PROMPT
Take each line in the entries below that holds "Gender" and show it.

PROVIDED RECORDS
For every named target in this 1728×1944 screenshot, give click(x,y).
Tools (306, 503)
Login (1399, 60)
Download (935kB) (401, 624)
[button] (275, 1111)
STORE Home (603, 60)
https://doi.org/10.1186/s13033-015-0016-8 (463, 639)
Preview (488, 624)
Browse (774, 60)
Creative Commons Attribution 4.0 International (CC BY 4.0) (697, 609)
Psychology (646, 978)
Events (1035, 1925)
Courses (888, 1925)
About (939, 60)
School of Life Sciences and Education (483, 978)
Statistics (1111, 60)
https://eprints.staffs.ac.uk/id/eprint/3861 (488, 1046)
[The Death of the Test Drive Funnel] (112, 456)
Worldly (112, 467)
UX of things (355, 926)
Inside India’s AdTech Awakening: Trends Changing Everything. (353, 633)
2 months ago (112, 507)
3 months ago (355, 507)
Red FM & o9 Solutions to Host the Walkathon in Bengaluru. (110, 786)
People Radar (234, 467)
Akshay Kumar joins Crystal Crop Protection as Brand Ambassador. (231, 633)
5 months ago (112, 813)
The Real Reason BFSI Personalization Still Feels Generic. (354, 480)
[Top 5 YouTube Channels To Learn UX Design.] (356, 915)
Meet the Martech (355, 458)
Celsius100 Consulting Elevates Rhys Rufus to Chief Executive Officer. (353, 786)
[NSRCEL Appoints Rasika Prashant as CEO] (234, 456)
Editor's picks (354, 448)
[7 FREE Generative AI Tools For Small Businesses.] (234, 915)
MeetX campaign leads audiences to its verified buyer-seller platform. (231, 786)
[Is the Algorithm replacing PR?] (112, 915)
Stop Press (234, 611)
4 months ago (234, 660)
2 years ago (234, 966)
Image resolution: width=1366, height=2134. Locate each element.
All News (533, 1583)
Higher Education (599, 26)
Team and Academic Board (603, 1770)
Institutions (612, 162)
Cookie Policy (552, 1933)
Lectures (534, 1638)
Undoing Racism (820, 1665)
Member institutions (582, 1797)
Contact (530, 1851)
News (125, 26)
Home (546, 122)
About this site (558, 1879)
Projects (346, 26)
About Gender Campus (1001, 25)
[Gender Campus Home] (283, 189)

YOUR SOLUTION
About Gender Campus (1001, 25)
[Gender Campus Home] (283, 189)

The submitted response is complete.